The Continental Divide of the Americas is in the Rocky Mountains and designates the line at which waters flow either to the Atlantic or Pacific Oceans. Triple Divide Peak (8020 ft) in Glacier National Park is so named because water falling on the mountain reaches not only the Atlantic and Pacific but Hudson Bay as well. Farther north in Alberta, the Athabasca and other rivers feed the basin of the Mackenzie River, which has its outlet on the Beaufort Sea of the Arctic Ocean.

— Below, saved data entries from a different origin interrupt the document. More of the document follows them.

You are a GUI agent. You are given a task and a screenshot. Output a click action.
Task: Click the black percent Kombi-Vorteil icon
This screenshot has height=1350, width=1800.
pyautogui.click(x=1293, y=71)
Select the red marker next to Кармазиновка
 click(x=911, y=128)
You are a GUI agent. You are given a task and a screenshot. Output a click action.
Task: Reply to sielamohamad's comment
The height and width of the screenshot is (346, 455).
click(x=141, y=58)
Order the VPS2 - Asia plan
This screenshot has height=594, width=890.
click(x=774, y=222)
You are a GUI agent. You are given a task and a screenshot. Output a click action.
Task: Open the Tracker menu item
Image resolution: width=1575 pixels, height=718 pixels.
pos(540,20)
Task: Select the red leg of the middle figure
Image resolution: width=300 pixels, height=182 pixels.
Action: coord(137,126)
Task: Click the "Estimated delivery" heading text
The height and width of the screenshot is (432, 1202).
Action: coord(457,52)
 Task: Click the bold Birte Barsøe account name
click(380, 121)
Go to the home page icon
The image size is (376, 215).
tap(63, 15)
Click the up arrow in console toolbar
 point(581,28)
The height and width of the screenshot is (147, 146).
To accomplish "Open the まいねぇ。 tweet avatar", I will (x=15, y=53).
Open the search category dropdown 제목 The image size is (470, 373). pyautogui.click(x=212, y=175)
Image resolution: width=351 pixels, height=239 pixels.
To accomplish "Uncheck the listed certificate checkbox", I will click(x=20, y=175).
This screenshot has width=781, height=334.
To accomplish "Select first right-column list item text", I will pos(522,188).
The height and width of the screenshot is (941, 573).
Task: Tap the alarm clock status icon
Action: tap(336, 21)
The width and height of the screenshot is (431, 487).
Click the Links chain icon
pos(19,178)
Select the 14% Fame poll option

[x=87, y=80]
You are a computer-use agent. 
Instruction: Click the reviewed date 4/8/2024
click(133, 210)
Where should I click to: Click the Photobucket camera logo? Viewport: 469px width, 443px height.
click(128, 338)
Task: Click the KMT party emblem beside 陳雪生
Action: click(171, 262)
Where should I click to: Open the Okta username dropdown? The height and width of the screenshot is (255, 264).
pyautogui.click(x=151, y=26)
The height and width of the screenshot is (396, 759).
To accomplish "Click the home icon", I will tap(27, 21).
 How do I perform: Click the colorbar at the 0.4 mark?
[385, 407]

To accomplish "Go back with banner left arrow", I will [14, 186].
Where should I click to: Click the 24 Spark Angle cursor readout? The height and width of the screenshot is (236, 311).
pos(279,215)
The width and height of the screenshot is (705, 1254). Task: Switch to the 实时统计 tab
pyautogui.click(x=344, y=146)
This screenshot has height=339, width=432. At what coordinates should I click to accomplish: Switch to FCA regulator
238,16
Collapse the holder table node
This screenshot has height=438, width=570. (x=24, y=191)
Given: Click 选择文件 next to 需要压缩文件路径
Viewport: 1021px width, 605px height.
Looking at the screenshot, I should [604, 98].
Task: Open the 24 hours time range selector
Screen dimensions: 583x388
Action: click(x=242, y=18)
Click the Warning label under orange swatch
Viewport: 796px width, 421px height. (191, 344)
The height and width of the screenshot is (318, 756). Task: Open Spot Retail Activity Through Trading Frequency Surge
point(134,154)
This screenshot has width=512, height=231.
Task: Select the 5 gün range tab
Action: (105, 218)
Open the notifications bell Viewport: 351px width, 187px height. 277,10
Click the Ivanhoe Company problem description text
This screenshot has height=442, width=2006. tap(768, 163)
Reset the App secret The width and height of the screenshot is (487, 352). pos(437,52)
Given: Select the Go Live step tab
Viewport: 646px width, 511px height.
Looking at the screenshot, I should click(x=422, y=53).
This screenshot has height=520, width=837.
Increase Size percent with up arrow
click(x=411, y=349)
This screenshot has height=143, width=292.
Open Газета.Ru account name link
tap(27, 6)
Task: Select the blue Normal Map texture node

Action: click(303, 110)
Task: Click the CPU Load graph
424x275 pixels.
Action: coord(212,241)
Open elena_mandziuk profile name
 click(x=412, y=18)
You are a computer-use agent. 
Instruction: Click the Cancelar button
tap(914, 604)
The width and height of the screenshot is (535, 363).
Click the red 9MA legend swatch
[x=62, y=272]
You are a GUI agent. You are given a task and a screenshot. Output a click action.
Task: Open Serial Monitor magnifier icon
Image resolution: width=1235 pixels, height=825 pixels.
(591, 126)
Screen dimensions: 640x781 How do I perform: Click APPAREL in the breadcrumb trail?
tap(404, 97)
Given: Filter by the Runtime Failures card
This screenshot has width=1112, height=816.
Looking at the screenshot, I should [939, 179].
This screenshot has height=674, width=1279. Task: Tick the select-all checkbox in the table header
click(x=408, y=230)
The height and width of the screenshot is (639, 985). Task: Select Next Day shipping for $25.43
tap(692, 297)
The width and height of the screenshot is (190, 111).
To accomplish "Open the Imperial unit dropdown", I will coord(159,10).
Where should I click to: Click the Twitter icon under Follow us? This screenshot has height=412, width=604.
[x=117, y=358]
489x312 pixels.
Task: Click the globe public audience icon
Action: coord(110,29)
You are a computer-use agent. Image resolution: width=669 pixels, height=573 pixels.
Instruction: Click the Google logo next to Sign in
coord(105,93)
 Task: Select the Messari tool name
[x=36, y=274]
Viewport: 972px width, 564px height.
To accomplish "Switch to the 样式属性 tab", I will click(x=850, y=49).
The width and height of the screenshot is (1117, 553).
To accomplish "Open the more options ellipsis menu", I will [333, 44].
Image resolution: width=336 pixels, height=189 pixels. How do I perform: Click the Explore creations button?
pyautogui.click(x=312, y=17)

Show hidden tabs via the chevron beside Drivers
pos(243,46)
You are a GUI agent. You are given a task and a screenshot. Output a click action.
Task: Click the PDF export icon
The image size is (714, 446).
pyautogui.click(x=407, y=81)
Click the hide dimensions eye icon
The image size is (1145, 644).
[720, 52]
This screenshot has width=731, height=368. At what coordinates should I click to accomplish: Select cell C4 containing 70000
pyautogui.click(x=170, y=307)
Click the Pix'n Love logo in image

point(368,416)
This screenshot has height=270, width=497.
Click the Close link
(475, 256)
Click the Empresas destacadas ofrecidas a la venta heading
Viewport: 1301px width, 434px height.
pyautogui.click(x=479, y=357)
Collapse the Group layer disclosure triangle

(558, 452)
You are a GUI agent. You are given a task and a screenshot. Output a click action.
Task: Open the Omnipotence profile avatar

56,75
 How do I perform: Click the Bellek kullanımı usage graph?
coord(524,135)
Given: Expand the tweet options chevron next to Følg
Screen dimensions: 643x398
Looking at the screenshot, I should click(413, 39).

Human population is not very dense in the Rockies, with an average of four people per square kilometer and few cities with over 50,000 people. However, the human population grew rapidly in the Rocky Mountain states between 1950 and 1990. The forty-year statewide increases in population range from 35% in Montana to about 150% in Utah and Colorado. The populations of several mountain towns and communities have doubled in the forty years 1972–2012. Jackson, Wyoming, increased 260%, from 1,244 to 4,472 residents, within those forty years.

==Geology==

The rocks in the Rocky Mountains were formed before the mountains were raised by tectonic forces. The oldest rock is Precambrian metamorphic rock that forms the core of the North American continent. There is also Precambrian sedimentary argillite, dating back to 1.7 billion years ago. During the Paleozoic, western North America lay underneath a shallow sea, which deposited many kilometers of limestone and dolomite.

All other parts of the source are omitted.